[Dataset rows]
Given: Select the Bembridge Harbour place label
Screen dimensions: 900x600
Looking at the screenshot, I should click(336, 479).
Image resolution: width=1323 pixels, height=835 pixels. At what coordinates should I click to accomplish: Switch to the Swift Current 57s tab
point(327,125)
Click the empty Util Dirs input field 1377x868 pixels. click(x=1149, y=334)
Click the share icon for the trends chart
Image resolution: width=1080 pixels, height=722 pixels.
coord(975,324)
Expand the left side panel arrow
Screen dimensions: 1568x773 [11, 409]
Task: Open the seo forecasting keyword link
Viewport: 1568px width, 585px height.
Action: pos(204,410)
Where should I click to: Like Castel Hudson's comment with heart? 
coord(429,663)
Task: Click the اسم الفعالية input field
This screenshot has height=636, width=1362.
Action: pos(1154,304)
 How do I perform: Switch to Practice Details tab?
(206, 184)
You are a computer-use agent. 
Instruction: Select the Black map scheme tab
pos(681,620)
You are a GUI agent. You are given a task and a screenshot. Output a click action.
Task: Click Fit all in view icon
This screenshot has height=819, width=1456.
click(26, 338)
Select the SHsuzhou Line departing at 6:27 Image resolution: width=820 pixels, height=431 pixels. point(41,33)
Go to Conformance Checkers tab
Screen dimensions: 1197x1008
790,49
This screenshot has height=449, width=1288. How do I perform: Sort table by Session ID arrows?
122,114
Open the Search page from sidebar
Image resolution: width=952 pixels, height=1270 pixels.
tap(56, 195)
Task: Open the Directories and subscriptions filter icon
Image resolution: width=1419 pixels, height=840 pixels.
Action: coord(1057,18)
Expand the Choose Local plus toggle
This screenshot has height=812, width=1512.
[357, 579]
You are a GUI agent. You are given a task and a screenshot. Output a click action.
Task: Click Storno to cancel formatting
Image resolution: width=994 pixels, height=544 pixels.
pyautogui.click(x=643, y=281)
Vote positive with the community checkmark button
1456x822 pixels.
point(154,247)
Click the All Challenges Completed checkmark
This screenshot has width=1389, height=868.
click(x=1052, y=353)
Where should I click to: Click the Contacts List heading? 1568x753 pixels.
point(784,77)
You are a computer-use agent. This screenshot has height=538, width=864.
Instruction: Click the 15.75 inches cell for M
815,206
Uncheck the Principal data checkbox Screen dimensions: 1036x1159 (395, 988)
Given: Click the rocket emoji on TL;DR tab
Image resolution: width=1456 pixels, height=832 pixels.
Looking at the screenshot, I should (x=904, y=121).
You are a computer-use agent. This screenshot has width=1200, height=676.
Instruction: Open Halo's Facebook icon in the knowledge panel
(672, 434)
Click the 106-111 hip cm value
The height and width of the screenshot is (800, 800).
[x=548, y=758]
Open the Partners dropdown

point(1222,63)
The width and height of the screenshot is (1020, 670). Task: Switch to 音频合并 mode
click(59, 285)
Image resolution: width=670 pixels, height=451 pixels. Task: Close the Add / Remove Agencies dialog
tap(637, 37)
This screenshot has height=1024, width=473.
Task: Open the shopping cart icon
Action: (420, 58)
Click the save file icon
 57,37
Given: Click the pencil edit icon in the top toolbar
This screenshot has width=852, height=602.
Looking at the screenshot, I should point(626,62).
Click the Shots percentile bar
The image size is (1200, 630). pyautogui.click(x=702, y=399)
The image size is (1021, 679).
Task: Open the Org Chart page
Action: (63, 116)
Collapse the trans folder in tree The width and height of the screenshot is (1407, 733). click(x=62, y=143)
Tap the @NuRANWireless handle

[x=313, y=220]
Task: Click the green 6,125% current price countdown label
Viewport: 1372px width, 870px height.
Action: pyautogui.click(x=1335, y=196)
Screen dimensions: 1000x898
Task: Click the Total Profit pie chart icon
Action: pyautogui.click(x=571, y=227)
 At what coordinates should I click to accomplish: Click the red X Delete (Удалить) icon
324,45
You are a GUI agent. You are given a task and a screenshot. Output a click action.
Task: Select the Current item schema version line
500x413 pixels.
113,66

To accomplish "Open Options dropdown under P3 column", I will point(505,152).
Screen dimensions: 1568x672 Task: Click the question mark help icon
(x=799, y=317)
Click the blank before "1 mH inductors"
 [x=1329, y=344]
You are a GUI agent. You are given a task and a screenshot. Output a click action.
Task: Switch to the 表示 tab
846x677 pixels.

Task prompt> Duplicate the lines of the material starting at the line that contains "Where should I click to: Click" and ending at the line that contains "click(59, 285)", including both, and reproduce nothing else.

Reply>
Where should I click to: Click the Contacts List heading? 1568x753 pixels.
point(784,77)
You are a computer-use agent. This screenshot has height=538, width=864.
Instruction: Click the 15.75 inches cell for M
815,206
Uncheck the Principal data checkbox Screen dimensions: 1036x1159 (395, 988)
Given: Click the rocket emoji on TL;DR tab
Image resolution: width=1456 pixels, height=832 pixels.
Looking at the screenshot, I should (x=904, y=121).
You are a computer-use agent. This screenshot has width=1200, height=676.
Instruction: Open Halo's Facebook icon in the knowledge panel
(672, 434)
Click the 106-111 hip cm value
The height and width of the screenshot is (800, 800).
[x=548, y=758]
Open the Partners dropdown

point(1222,63)
The width and height of the screenshot is (1020, 670). Task: Switch to 音频合并 mode
click(59, 285)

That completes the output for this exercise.